INSTRUCTION 1. Transcribe, word for word, the part of the article on people leadership challenges that opens with the words containing "Behind them is" and closes with "you can take.".

EXCERPTED TEXT.

______

3 Key People Leadership Challenges for 2023

Jane Horan
5 min readFeb 1, 2023

--

As we move into the new year, many leaders are confronted with serious challenges that could shape both their careers and organizations for years to come.

Behind them is ‘inclusivity’: the importance of making sure every voice is heard, regardless of age, gender or background. But it has to be put into practice, not simply be addressed. That is, of course, easier said than done when economies are wobbling, budgets are tight and jobs are on the line.

That’s where the people leadership challenges of 2023 emerge. As economic conditions shift, ensuring teams are fully included and able to contribute their best work requires more forethought and planning. Here are three challenges to expect and actions you can take.

1. Simultaneously challenge and reassure people

With the shadow of job insecurity and potential layoffs close by, leaders need to tread that fine line between motivating teams to continue to do their most creative work, ensuring they feel ‘safe enough’ to take those creative risks without concern of reprisal. That means actively seeking new ideas from all team members — experienced or inexperienced — and creating an environment where everyone is comfortable presenting different ideas.

______

DATA SHOWN.
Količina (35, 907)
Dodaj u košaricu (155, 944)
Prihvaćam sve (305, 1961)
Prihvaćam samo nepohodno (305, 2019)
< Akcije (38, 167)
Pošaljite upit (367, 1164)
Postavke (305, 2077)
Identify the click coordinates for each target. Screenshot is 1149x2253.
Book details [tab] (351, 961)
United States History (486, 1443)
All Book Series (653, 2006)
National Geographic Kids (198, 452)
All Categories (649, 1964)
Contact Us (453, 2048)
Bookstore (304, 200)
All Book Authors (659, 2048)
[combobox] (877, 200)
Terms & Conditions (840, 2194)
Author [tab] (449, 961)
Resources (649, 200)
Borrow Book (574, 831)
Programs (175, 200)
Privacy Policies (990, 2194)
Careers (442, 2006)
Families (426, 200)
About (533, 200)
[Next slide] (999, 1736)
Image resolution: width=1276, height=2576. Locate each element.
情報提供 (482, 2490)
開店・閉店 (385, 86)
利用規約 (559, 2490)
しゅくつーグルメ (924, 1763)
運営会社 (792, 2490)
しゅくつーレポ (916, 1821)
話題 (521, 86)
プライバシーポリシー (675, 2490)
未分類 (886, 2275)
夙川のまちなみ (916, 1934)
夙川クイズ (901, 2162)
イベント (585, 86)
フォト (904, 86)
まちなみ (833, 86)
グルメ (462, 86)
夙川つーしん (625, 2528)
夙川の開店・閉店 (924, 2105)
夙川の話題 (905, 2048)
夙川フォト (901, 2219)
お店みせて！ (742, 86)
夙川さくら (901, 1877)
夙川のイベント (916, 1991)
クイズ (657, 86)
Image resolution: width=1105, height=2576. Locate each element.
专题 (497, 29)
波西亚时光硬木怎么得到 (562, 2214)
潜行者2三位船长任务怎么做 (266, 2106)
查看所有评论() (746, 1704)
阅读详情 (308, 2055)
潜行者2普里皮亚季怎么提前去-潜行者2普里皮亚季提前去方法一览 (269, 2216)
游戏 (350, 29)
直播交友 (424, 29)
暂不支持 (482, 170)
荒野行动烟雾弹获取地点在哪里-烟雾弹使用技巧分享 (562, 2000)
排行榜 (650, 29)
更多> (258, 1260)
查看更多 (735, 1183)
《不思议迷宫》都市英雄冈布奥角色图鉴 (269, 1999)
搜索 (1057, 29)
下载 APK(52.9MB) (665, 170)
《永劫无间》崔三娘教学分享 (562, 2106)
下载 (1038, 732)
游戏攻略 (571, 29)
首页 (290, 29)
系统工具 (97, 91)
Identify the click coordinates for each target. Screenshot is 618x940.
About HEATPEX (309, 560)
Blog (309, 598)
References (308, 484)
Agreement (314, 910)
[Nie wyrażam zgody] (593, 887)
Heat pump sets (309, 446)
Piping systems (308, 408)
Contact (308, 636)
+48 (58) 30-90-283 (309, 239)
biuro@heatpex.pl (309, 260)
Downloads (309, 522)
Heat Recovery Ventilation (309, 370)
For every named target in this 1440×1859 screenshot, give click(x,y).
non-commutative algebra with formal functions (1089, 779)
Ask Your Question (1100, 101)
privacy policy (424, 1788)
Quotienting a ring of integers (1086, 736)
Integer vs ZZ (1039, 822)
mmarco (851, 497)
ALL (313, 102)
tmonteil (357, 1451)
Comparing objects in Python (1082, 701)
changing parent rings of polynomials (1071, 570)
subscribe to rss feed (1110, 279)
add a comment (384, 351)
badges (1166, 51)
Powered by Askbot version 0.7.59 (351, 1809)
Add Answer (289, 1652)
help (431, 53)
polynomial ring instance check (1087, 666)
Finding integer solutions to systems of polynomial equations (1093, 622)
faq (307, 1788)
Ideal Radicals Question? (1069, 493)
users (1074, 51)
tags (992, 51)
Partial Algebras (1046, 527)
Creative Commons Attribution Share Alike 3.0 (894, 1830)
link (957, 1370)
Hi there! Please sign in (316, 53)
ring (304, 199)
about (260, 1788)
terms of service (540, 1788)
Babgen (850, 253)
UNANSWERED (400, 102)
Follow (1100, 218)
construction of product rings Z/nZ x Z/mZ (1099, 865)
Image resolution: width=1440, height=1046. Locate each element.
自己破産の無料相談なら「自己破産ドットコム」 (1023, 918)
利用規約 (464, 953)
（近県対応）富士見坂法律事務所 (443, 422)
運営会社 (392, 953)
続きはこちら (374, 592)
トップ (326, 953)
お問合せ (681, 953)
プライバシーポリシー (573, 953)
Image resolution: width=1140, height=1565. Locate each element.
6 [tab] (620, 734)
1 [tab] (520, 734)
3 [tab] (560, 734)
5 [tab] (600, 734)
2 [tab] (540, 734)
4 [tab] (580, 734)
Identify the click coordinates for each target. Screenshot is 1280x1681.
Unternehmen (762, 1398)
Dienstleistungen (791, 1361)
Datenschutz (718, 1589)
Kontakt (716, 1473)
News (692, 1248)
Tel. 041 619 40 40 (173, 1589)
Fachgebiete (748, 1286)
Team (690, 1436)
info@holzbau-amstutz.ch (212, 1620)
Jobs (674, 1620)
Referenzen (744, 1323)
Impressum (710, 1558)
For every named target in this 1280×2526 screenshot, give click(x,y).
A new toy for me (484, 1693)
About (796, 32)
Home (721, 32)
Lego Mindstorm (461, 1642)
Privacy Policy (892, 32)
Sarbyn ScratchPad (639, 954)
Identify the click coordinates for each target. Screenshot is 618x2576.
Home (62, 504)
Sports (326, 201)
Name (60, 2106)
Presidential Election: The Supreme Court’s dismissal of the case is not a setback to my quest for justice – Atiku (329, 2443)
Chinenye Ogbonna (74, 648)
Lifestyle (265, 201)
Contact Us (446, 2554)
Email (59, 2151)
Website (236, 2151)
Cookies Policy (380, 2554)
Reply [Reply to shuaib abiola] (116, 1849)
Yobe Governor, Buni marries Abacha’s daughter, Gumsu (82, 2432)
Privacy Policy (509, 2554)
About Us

______

INSTRUCTION 2. In the rows below, rewrite the part that opens with the line containing "Image resolution: width=1276, height=2576." and closes with the line containing "non-commutative algebra with", changing "Locate" to "Find" and leaving everything else the same. Give only those lines.

RIGHT ANSWER 1.
Behind them is ‘inclusivity’: the importance of making sure every voice is heard, regardless of age, gender or background. But it has to be put into practice, not simply be addressed. That is, of course, easier said than done when economies are wobbling, budgets are tight and jobs are on the line.

That’s where the people leadership challenges of 2023 emerge. As economic conditions shift, ensuring teams are fully included and able to contribute their best work requires more forethought and planning. Here are three challenges to expect and actions you can take.

RIGHT ANSWER 2.
Image resolution: width=1276, height=2576. Find each element.
情報提供 (482, 2490)
開店・閉店 (385, 86)
利用規約 (559, 2490)
しゅくつーグルメ (924, 1763)
運営会社 (792, 2490)
しゅくつーレポ (916, 1821)
話題 (521, 86)
プライバシーポリシー (675, 2490)
未分類 (886, 2275)
夙川のまちなみ (916, 1934)
夙川クイズ (901, 2162)
イベント (585, 86)
フォト (904, 86)
まちなみ (833, 86)
グルメ (462, 86)
夙川つーしん (625, 2528)
夙川の開店・閉店 (924, 2105)
夙川の話題 (905, 2048)
夙川フォト (901, 2219)
お店みせて！ (742, 86)
夙川さくら (901, 1877)
夙川のイベント (916, 1991)
クイズ (657, 86)
Image resolution: width=1105, height=2576. Find each element.
专题 (497, 29)
波西亚时光硬木怎么得到 (562, 2214)
潜行者2三位船长任务怎么做 (266, 2106)
查看所有评论() (746, 1704)
阅读详情 (308, 2055)
潜行者2普里皮亚季怎么提前去-潜行者2普里皮亚季提前去方法一览 (269, 2216)
游戏 (350, 29)
直播交友 (424, 29)
暂不支持 (482, 170)
荒野行动烟雾弹获取地点在哪里-烟雾弹使用技巧分享 (562, 2000)
排行榜 (650, 29)
更多> (258, 1260)
查看更多 (735, 1183)
《不思议迷宫》都市英雄冈布奥角色图鉴 (269, 1999)
搜索 (1057, 29)
下载 APK(52.9MB) (665, 170)
《永劫无间》崔三娘教学分享 (562, 2106)
下载 (1038, 732)
游戏攻略 (571, 29)
首页 (290, 29)
系统工具 (97, 91)
Identify the click coordinates for each target. Screenshot is 618x940.
About HEATPEX (309, 560)
Blog (309, 598)
References (308, 484)
Agreement (314, 910)
[Nie wyrażam zgody] (593, 887)
Heat pump sets (309, 446)
Piping systems (308, 408)
Contact (308, 636)
+48 (58) 30-90-283 (309, 239)
biuro@heatpex.pl (309, 260)
Downloads (309, 522)
Heat Recovery Ventilation (309, 370)
For every named target in this 1440×1859 screenshot, give click(x,y).
non-commutative algebra with formal functions (1089, 779)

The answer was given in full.